On day 6 of stimulation and on the day of triggering final oocyte maturation, the E2 levels in both groups were statistically comparable. We suggested that on day 6 of stimulation in the LF of the menstrual cycle, the corpus luteum becomes reduced. In the present study, progesterone levels on day 6 of stimulation in LF seemed to be much higher at first glance. Still, an analysis of the obtained data showed a wide scatter of values and the absence of a statistically significant difference with stimulation in FF. Corpus luteum regression was evidenced by comparable levels of progesterone in both groups at the 3rd point of steroidogenesis monitoring: 6.71 (2.31) nmol/L and 5.59 (3.41) nmol/L (p = 0.27).

At the time of administration of the GnRH antagonist, no increase in LH levels was observed in FF and LF in any stimulation cycle. However, this does not exclude the possibility of premature ovulation during stimulation without GnRH analogs. It should be noted that during stimulation in LF in 38.5% of the cycles, we prescribed a GnRH antagonist; in other cases, the stimulation was performed without adding GnRH analogs. It had been suggested that during stimulation in LF, the protective effect of endogenous progesterone prevents parasitic peaks of LH. However, this assumption is inconsistent with our hypothesis on the corpus luteum regression starting from the 6th day of stimulation. These observations indicate the need for further research [12-14].
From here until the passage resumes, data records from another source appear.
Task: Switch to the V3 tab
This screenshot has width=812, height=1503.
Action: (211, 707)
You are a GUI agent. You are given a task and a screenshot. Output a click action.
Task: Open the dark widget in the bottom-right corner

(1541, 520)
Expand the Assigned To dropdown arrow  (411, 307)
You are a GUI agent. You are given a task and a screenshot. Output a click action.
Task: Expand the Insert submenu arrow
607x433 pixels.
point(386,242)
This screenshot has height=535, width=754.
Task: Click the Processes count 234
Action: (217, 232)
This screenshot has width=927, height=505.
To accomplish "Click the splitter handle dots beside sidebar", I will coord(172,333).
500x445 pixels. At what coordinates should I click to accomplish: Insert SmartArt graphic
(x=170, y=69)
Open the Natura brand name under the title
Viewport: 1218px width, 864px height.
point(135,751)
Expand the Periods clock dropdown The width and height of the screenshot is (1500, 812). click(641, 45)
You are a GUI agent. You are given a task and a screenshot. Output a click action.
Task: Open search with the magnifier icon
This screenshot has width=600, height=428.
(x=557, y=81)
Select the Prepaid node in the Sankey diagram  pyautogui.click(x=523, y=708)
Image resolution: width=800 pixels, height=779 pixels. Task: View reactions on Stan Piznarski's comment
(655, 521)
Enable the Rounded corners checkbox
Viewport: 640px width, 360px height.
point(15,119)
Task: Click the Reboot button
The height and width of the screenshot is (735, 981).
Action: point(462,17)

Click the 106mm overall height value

Therefore, current research evidence on folliculogenesis suggests the possibility of new approaches for controlled ovarian stimulation in ART programs, not only from the point of view of the day of starting ovarian stimulation, but also form completely new protocols for controlled ovarian stimulation. Nevertheless, in two clinical cases of stimulation without a GnRH antagonist in the LF cycle in women with reduced ovarian reserve, we registered premature ovulation.

The study findings suggest that for the safe use of the stimulation protocol in the second phase of the cycle without the simultaneous use of GnRH antagonists, there should be steady growth of at least 7-8 follicles. Uneven growth of 2-3 follicles can lead to premature ovulation, and in these cases, the administration of GnRH antagonist is necessary.

Even though the majority of international clinical guidelines recommend aromatase inhibitors and antiestrogens for ovarian stimulation in breast cancer patients with high estrogen receptor expression, we, unlike other researchers, did not find a decrease in preovulatory values of E2 in cycles with letrozole compared with stimulation without aromatase inhibitors [15, 16]. Perhaps an insignificant reduction in the peak level of E2 is associated with a small number of patients who underwent aromatase inhibitor-based stimulation. Nevertheless, we suggest that the peak level of E2 is primarily determined by the number of preovulatory follicles, while the administration of aromatase inhibitors has a minor effect on its value.

Conclusion

1. Summing up the results of the study, it can be concluded that the effectiveness of ovarian stimulation in FF and LF of the menstrual cycle is comparable.
2. According to our findings, the regression of corpus luteum functional activity starts from day 6 of ovarian stimulation in the LF cycle, which is evidenced in a decrease in endogenous progesterone concentration.
3. Premature ovulation was observed only in cycles with uneven growth of 2-3 follicles.
4. There was no significant decrease in preovulatory estradiol levels during ovarian stimulation with aromatase inhibitors.